Le diagnostic posé par les vigies de Washington sur les finances du Royaume ne souffre aucune ambiguïté : la résilience ne vaut que par la profondeur de ses réserves. Derrière l’austère vocable de « reconstitution des marges budgétaires », se joue une bataille pour la liberté de mouvement de l’État marocain. Pourquoi cette urgence soudaine ? Parce que le pays s’est engagé dans des chantiers civilisationnels — protection sociale universelle, infrastructures de la Coupe du Monde, souveraineté hydrique — dont les coûts ne tolèrent plus les fuites de recettes d’un système encore trop poreux. La problématique est d’une complexité rare : comment ponctionner davantage sans étouffer un pouvoir d’achat déjà malmené par deux ans de fièvre inflationniste ? Le Maroc de 2026 ne pourra pas faire l’économie d’une clarté totale sur ses flux, là où l’impôt devient le prix, enfin consenti, d’un nouveau contrat de citoyenneté économique.

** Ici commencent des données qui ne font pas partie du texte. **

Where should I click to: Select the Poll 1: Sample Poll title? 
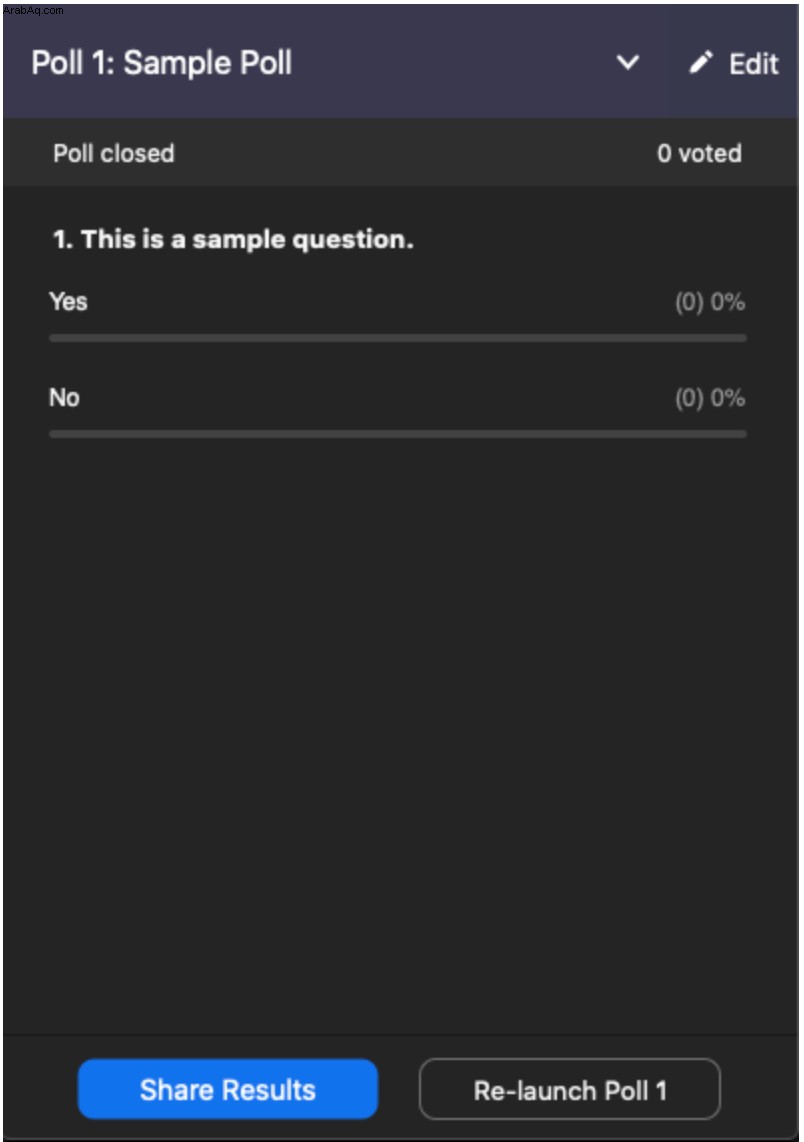(x=162, y=63)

La TVA : l’instrument d’une équité retrouvée
La réforme de la Taxe sur la Valeur Ajoutée (TVA) est la pièce maîtresse de cette ingénierie nouvelle. L’objectif n’est pas de charger le panier de la ménagère, mais de restaurer la neutralité de cet impôt pour les entreprises, tout en supprimant des niches fiscales qui ressemblent souvent à des anachronismes.
L’essentiel
- L’élargissement de l’assiette est le préalable indispensable à toute baisse future des taux de l’IS.

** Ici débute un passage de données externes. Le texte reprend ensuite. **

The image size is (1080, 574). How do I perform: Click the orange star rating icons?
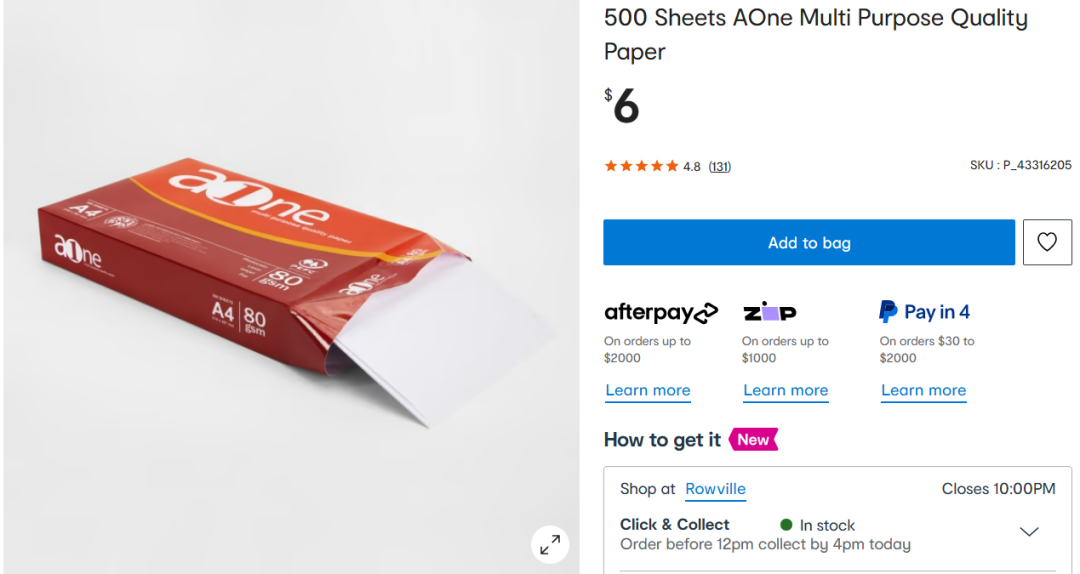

- La neutralité de la TVA est conçue pour doper la trésorerie des PME exportatrices.
- Le croisement des fichiers DGI-CNSS devient l’arme fatale contre la sous-déclaration.
Cette rationalisation du paysage fiscal doit impérativement s’accompagner d’une traque technologique contre le secteur informel, ce « continent noir » qui absorbe près du tiers de l’activité économique nationale. Nous penchons pour l’idée que le salut budgétaire ne viendra pas d’un alourdissement de la charge sur ceux qui paient déjà, mais d’une inclusion de ceux qui, jusqu’ici, naviguaient sous les radars. Il semblerait que le gouvernement ait choisi la voie de la donnée de masse (Big Data) pour identifier les signes extérieurs de richesse qui ne correspondent pas aux revenus déclarés. Curieusement, cette « chirurgie fiscale » est saluée par les instances internationales non comme une contrainte, mais comme une preuve de maturité. Elle marque le passage d’une administration de contrôle à une administration de service, où l’optimisation des recettes permet de sanctuariser les investissements d’avenir sans hypothéquer le futur des générations prochaines par un endettement hors de contrôle.
Le dilemme des buffers : entre rigueur et investissement
Le Trésor de Rabat doit naviguer entre deux écueils : la satisfaction des ratios de solvabilité exigés par les agences de notation et la nécessité impérieuse de maintenir un niveau d’investissement public élevé. Le retour programmé vers un déficit budgétaire de 3 % d’ici 2026 est la boussole de cette navigation de haute mer.
Chiffres clés
- 3,5 % : La croissance minimale sous laquelle le désendettement devient mathématiquement complexe.
- 30 % : Le poids estimé de l’économie informelle qu’il s’agit de ramener progressivement dans le giron légal.
- 2026 : L’année pivot où les nouvelles recettes de la TVA doivent atteindre leur plein rendement.
La souveraineté de demain ne se décrète pas, elle se finance. Un pays capable de lever ses propres ressources pour construire ses barrages et ses ports est un pays qui ne subit pas les humeurs des prêteurs internationaux. Les experts financiers avec qui nous échangeons soulignent que ce réarmement budgétaire est l’unique moyen de protéger le Maroc des retournements de cycle en Europe. En reconstruisant son « trésor de guerre », le Royaume ne fait pas que remplir ses caisses ; il achète sa tranquillité géopolitique. Le défi de 2026 réside dans cette alchimie : transformer le prélèvement obligatoire en un moteur de confiance, prouvant que chaque dirham versé à l’État est une pierre ajoutée à l’édifice d’une nation qui a décidé de s’appartenir totalement.
La page de la facilité est tournée. L’heure n’est plus à la quête éperdue de financements extérieurs pour boucher les trous d’un budget passoire, mais à la mobilisation d’une épargne nationale et d’une fiscalité de combat. Dans les bureaux de la Direction Générale des Impôts, le temps n’est plus au doute mais à l’exécution. Car si l’Histoire nous apprend quelque chose, c’est qu’une nation sans trésor est une nation sans voix. Le Maroc a retrouvé la sienne, et elle parle désormais le langage de la rigueur créatrice, signifiant au monde que l’émergence n’est plus un slogan de conférence, mais une réalité chiffrée, audacieuse et souveraine.